[BRANO DI ESERCIZIO]

Brutale esecuzione per l'orso marsicano Stefano nel Parco Nazionale d'Abruzzo

L'orso marsicano di nome Stefano è stato ucciso a colpi di fucile ieri. L'Ente parco: "brutale assassinio"

Aggiornamento 9 luglio, ore 16 - Così il ministro dell'Ambiente Andrea Orlando sull'uccisione dell'orso bruno marsicano Stefano avvenuta domenica:

"Come ministero dell'Ambiente faremo tutto ciò che è nelle nostre possibilità affinché gli autori di questo vergognoso atto vengano al più presto identificati e puniti come meritano. Dichiariamo guerra aperta al bracconaggio."

Sul Monte Marrone, lungo il versante molisano del Parco Nazionale d'Abruzzo, Lazio e Molise, è finita ieri la vita di Stefano, uno dei meravigliosi esemplari di orso bruno marsicano, una specie in via di estinzione, che popolano l'immensa oasi verde protetta del centro Italia.

La notizia è stata data dall'Ente parco, che ha anche annunciato una denuncia contro ignoti che verrà presentata alla procura di Isernia nei prossimi giorni: Stefano, portato all'Istituto zooprofilattico e all'Università di Teramo per accertarne le cause della morte, sarebbe infatti stato ucciso a fucilate da alcuni bracconieri.

Sono infatti state ritrovate tre pallottole, di cui una alla testa: una vera e propria esecuzione secondo l'Ente parco ed il WWF, che hanno sottolineato anche come le tre ogive fossero differenti, cosa che fa presupporre siano state esplose da armi diverse (e quindi da più bracconieri). La carcassa dell'animale era stata segnalata già domenica mattina da alcuni turisti e, nelle prime ore, l'ipotesi più gettonata per la morte di Stefano era l'avvelenamento.

Le prime risultanze dei rilievi radiografici restituiscono uno scenario drammatico, cui l'Ente parco, il Ministero dell'Ambiente e le Regioni in cui è situato il Parco Nazionale devono assolutamente porre rimedio: gli orsi marsicani, simbolo proprio di quest'area protetta, sono oramai una sessantina e rappresentano nondimeno "l'attrazione" principale per turisti ed esploratori.

[/BRANO DI ESERCIZIO]
[INFORMAZIONI REGISTRATE]

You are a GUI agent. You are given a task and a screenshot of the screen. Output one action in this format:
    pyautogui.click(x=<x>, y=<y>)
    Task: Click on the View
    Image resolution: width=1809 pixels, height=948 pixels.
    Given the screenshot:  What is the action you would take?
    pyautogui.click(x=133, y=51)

[/INFORMAZIONI REGISTRATE]

§ COMPITO OPERATIVO
Restituisci senza modifiche il passo del brano di esercizio che inizia dalle parole "Aggiornamento 9 luglio, ore" e si chiude dopo "del centro Italia.".

§ PROBLEMA RISOLTO
Aggiornamento 9 luglio, ore 16 - Così il ministro dell'Ambiente Andrea Orlando sull'uccisione dell'orso bruno marsicano Stefano avvenuta domenica:

"Come ministero dell'Ambiente faremo tutto ciò che è nelle nostre possibilità affinché gli autori di questo vergognoso atto vengano al più presto identificati e puniti come meritano. Dichiariamo guerra aperta al bracconaggio."

Sul Monte Marrone, lungo il versante molisano del Parco Nazionale d'Abruzzo, Lazio e Molise, è finita ieri la vita di Stefano, uno dei meravigliosi esemplari di orso bruno marsicano, una specie in via di estinzione, che popolano l'immensa oasi verde protetta del centro Italia.